BEGIN Given passage
Sunday, March 27, 2016

Cornerstones (3) - Ratchet

An appropriate follow up to Silence is Ratchet, who shares many playstyle aspects with the brooding Mortician Assistant Captain - unimpressive playbook, a Character Play intensive approach to influence and the ability to bring a Mascot back to play.

Much like Silence embodies the Morticians' weirdness and denial game, Ratchet embodies the Engineers - superior ball playing skills, synergy with the Mechanica model type, and some good old fashioned ranged damage.










Ratchet has a middling stat line:
  • 5/7" MOV is a standard MOV stat.
  • TAC 4 is slightly low but on par with most support pieces
  • 4/6" KICK is very good, in line with most Engineer KICK stats.
  • 3+/1 is a good resilient statline (especially with 17 boxes - tougher than old Spigot), and 2/4 INF is also standard fare.

Other than the KICK stat, nothing really deserves particular attention.

Moving on to the Playbook:










Ratchet's playbook is pretty encompassing of most Engineer playbooks. It includes a low momentous tackle, a double push and some standard non momentous damage spread. Actually, along with Colossus, he is one of the best melee damage dealers on the team - that tells you what Engineer playbooks are about (ie. not dealing damage in combat).
END Given passage
BEGIN Data excerpt
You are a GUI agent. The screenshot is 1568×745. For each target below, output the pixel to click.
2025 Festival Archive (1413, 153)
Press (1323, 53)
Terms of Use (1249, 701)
END Data excerpt
◆ Task list
a - In the post on Ratchet, which other model is named alongside Ratchet as one of the best melee damage dealers on the team?
b - Pick up the post on Ratchet after its last sentence and keep writing it.

◆ Answers to the problems
a - Colossus.

b -
Ratchet, like most Engineers, only wants to make attacks to get the ball or get away from someone. If you get stuck in prolonged combat (other than putting the last bits of damage on a very wounded enemy), you are doing it wrong.

Thus far we have a defensive midfielder with a great KICK stat but nothing really spectacular otherwise. Let's move on to Character Plays:






















Most of Ratchet's work will come from these character plays (and the soon-to-be-discussed Heroic). Like Silence, Ratchet brings two strong situational 1-cost plays and 1 generally useful 2-cost AoE:

Fixer is essentially a single target version of Hemlocke's Smelling Salts AoE play, but restricted to Mechanica models. It is very good when you need it, acting as a better version of Come On Mate!. Especially good in Pin Vice teams (ie. can target anyone), and as a late turn play, or to use up excess influence.

Long Bomb is a situational but solid play that is mostly likely used as a long pass, but without the risk of interception. As a backfield model, Ratchet is quite well positioned to pick up the ball defensively, either from a missed enemy pass/shot or a momentous Tackle. He can then boot it back down the field to a waiting striker or winger to put in the back of the net next activation. Perfectly legit first and second activation play which again plays into the Engineer theme of excellent ball control. At worse, it can help keep aggressive ball playing teams where you want them - at range.

Blast Earth is probably Ratchet's most commonly used character play. Engineers like to stay at a distance and plink at you while they score goals. With a massive 10" RNG, Blast Earth allows you to put rough terrain exactly where you want it to slow your opponent AND deal some damage. Unlike most ongoing-effect AoE plays, Blast Earth does not have clause that requires opponents to enter or end their activation in for additional effects - therefore if you can deal some damage and have the AoE in a good spot, why not roll the dice?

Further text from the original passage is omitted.